Goal ▸
Reproduce the entries below line for line, without altering anything.

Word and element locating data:
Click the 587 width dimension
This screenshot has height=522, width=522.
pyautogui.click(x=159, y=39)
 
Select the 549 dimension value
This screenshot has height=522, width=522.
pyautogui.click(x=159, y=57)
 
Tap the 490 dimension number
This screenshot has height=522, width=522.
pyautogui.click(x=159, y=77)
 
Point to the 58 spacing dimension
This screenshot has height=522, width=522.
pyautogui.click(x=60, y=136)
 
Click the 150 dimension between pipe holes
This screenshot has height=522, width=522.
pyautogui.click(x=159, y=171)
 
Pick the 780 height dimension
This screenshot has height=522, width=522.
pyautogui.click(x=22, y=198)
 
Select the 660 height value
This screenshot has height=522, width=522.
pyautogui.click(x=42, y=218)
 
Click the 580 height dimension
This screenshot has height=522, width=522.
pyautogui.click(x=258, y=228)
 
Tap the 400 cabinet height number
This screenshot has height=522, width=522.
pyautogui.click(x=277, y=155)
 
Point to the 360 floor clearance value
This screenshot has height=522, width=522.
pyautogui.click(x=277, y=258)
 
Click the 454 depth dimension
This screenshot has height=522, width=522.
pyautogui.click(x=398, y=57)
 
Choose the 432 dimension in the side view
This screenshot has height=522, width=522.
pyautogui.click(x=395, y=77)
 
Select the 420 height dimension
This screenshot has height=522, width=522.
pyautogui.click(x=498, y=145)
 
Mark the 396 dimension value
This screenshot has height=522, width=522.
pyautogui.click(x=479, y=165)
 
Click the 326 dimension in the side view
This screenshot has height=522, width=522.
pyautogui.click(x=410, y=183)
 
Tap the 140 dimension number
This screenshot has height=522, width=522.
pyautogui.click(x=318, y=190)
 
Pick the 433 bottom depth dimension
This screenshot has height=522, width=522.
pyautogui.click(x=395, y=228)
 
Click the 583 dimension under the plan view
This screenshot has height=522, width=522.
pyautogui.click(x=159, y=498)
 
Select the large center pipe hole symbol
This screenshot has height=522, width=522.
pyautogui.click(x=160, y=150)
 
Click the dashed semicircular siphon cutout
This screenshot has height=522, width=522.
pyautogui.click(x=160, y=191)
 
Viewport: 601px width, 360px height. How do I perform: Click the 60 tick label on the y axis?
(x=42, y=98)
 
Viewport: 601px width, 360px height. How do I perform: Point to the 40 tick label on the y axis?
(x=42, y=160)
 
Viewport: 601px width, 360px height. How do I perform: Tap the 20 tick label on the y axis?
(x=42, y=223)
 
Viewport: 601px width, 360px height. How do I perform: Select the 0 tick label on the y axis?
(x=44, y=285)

Response for this exercise ▸
Click the 587 width dimension
This screenshot has height=522, width=522.
pyautogui.click(x=159, y=39)
 
Select the 549 dimension value
This screenshot has height=522, width=522.
pyautogui.click(x=159, y=57)
 
Tap the 490 dimension number
This screenshot has height=522, width=522.
pyautogui.click(x=159, y=77)
 
Point to the 58 spacing dimension
This screenshot has height=522, width=522.
pyautogui.click(x=60, y=136)
 
Click the 150 dimension between pipe holes
This screenshot has height=522, width=522.
pyautogui.click(x=159, y=171)
 
Pick the 780 height dimension
This screenshot has height=522, width=522.
pyautogui.click(x=22, y=198)
 
Select the 660 height value
This screenshot has height=522, width=522.
pyautogui.click(x=42, y=218)
 
Click the 580 height dimension
This screenshot has height=522, width=522.
pyautogui.click(x=258, y=228)
 
Tap the 400 cabinet height number
This screenshot has height=522, width=522.
pyautogui.click(x=277, y=155)
 
Point to the 360 floor clearance value
This screenshot has height=522, width=522.
pyautogui.click(x=277, y=258)
 
Click the 454 depth dimension
This screenshot has height=522, width=522.
pyautogui.click(x=398, y=57)
 
Choose the 432 dimension in the side view
This screenshot has height=522, width=522.
pyautogui.click(x=395, y=77)
 
Select the 420 height dimension
This screenshot has height=522, width=522.
pyautogui.click(x=498, y=145)
 
Mark the 396 dimension value
This screenshot has height=522, width=522.
pyautogui.click(x=479, y=165)
 
Click the 326 dimension in the side view
This screenshot has height=522, width=522.
pyautogui.click(x=410, y=183)
 
Tap the 140 dimension number
This screenshot has height=522, width=522.
pyautogui.click(x=318, y=190)
 
Pick the 433 bottom depth dimension
This screenshot has height=522, width=522.
pyautogui.click(x=395, y=228)
 
Click the 583 dimension under the plan view
This screenshot has height=522, width=522.
pyautogui.click(x=159, y=498)
 
Select the large center pipe hole symbol
This screenshot has height=522, width=522.
pyautogui.click(x=160, y=150)
 
Click the dashed semicircular siphon cutout
This screenshot has height=522, width=522.
pyautogui.click(x=160, y=191)
 
Viewport: 601px width, 360px height. How do I perform: Click the 60 tick label on the y axis?
(x=42, y=98)
 
Viewport: 601px width, 360px height. How do I perform: Point to the 40 tick label on the y axis?
(x=42, y=160)
 
Viewport: 601px width, 360px height. How do I perform: Tap the 20 tick label on the y axis?
(x=42, y=223)
 
Viewport: 601px width, 360px height. How do I perform: Select the 0 tick label on the y axis?
(x=44, y=285)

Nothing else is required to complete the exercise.